RECORDS PROVIDED: Begin
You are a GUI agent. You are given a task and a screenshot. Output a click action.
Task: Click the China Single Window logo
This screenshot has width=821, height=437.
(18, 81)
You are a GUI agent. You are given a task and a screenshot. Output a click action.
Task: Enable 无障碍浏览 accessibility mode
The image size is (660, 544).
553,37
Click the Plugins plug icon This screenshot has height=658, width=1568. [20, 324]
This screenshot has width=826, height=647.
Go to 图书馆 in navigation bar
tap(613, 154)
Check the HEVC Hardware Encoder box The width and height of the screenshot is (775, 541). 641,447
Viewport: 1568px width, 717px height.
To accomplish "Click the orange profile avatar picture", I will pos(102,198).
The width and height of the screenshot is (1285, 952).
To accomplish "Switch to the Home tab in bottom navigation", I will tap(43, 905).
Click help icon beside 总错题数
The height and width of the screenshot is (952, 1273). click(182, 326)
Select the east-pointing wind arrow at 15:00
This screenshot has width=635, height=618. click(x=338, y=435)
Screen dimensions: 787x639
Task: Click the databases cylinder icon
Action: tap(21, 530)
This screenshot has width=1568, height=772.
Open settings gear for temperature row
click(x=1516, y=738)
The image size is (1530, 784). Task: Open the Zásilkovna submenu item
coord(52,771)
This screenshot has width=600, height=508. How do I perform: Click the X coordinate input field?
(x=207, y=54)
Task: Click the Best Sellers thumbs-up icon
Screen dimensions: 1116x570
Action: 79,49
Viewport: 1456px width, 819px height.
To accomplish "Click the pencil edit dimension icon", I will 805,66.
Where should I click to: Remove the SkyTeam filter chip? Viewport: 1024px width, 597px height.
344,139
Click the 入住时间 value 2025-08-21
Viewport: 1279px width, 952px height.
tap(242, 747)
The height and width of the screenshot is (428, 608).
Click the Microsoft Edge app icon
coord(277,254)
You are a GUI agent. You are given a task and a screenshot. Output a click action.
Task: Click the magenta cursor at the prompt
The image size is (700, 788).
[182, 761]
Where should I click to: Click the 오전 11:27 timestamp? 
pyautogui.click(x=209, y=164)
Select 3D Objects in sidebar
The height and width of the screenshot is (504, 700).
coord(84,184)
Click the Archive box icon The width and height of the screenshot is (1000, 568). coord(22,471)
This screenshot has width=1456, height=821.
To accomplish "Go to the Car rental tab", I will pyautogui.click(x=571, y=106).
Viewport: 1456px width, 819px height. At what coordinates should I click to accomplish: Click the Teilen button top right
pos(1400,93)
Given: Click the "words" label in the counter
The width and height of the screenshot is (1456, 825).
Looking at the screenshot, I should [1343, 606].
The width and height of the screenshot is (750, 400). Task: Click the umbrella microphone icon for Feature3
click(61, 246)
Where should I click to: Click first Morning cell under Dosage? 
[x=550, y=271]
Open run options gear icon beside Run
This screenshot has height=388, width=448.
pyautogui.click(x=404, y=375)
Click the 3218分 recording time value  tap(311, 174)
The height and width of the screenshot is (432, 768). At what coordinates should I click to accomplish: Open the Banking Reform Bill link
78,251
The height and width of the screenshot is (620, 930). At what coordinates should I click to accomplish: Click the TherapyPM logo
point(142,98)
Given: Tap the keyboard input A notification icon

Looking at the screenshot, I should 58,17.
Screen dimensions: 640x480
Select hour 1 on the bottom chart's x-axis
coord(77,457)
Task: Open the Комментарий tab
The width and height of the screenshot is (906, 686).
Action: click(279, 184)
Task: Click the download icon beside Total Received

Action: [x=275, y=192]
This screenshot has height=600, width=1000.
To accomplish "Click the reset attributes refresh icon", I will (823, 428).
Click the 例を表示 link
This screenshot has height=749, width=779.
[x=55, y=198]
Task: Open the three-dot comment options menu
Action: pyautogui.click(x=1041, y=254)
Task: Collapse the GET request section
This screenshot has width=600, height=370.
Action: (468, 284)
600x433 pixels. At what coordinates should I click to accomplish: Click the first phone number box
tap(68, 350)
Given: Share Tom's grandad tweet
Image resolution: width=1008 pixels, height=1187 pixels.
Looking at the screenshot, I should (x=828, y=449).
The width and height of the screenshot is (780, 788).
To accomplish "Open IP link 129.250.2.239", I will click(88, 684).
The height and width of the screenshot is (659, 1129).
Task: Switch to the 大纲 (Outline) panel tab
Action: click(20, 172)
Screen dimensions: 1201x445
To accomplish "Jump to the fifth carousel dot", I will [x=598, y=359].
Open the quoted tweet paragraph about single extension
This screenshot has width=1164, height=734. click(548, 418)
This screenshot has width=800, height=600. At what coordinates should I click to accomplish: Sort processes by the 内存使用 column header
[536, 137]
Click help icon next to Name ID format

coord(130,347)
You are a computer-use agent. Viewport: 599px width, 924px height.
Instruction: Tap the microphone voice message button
RECORDS PROVIDED: End
TASK STATEMENT: From the records above, copy only the lines starting with the line that holds "The width and height of the screenshot is (906, 686)." and going on through the line that holds "This screenshot has height=600, width=1000.", exactly as written.

RESULT OF THIS TASK:
The width and height of the screenshot is (906, 686).
Action: click(279, 184)
Task: Click the download icon beside Total Received

Action: [x=275, y=192]
This screenshot has height=600, width=1000.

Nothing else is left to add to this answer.